**EXERCISE DIRECTIONS**
Please pull out every line of text from the records below word for word, leaving out the pictures.

Target pointing data
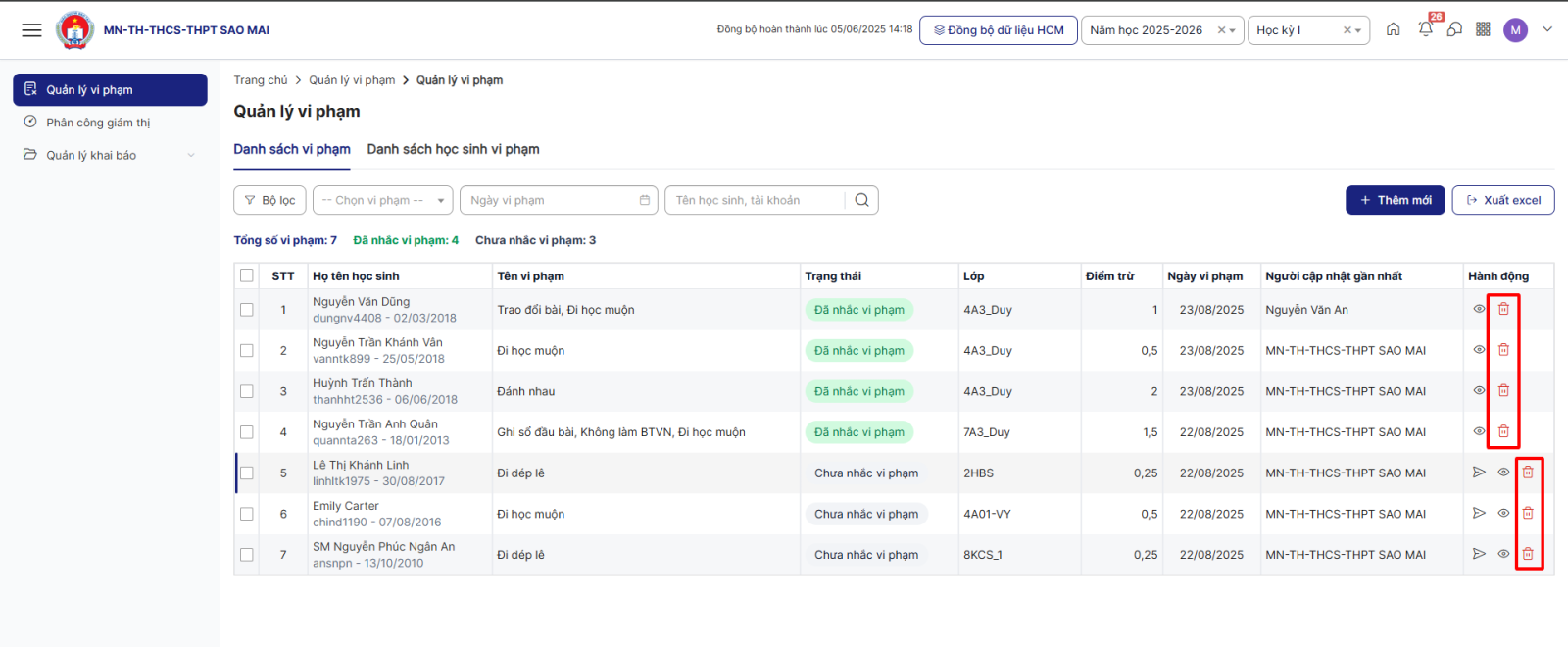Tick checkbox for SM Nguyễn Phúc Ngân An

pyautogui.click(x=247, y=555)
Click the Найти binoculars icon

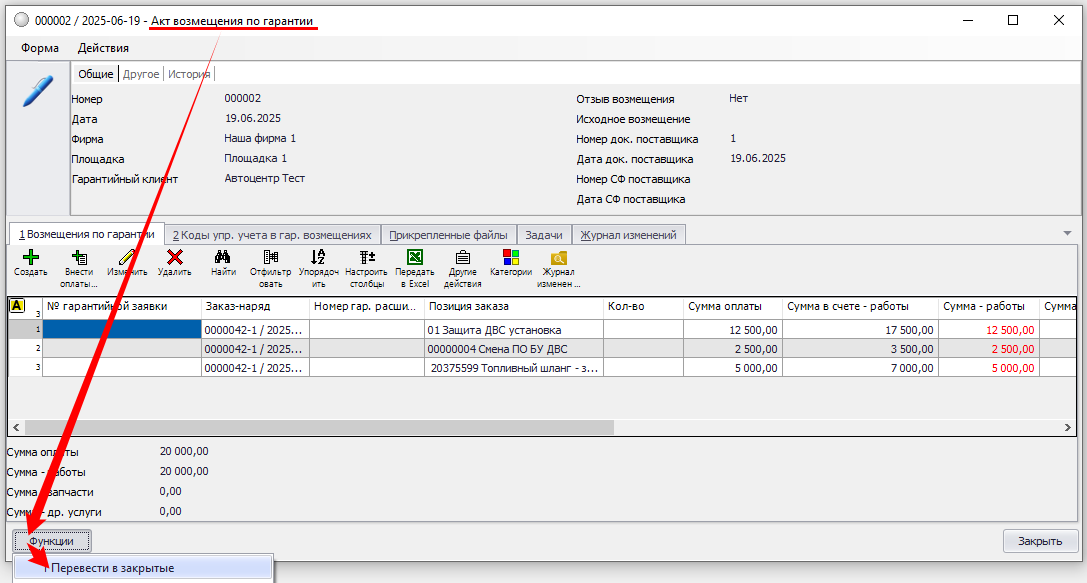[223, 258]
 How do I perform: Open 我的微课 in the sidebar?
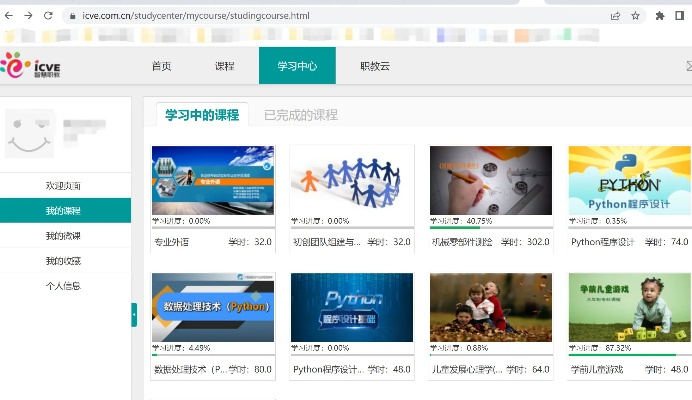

**SOLUTION TO THE PROBLEM**
Tick checkbox for SM Nguyễn Phúc Ngân An

pyautogui.click(x=247, y=555)
Click the Найти binoculars icon

[223, 258]
 How do I perform: Open 我的微课 in the sidebar?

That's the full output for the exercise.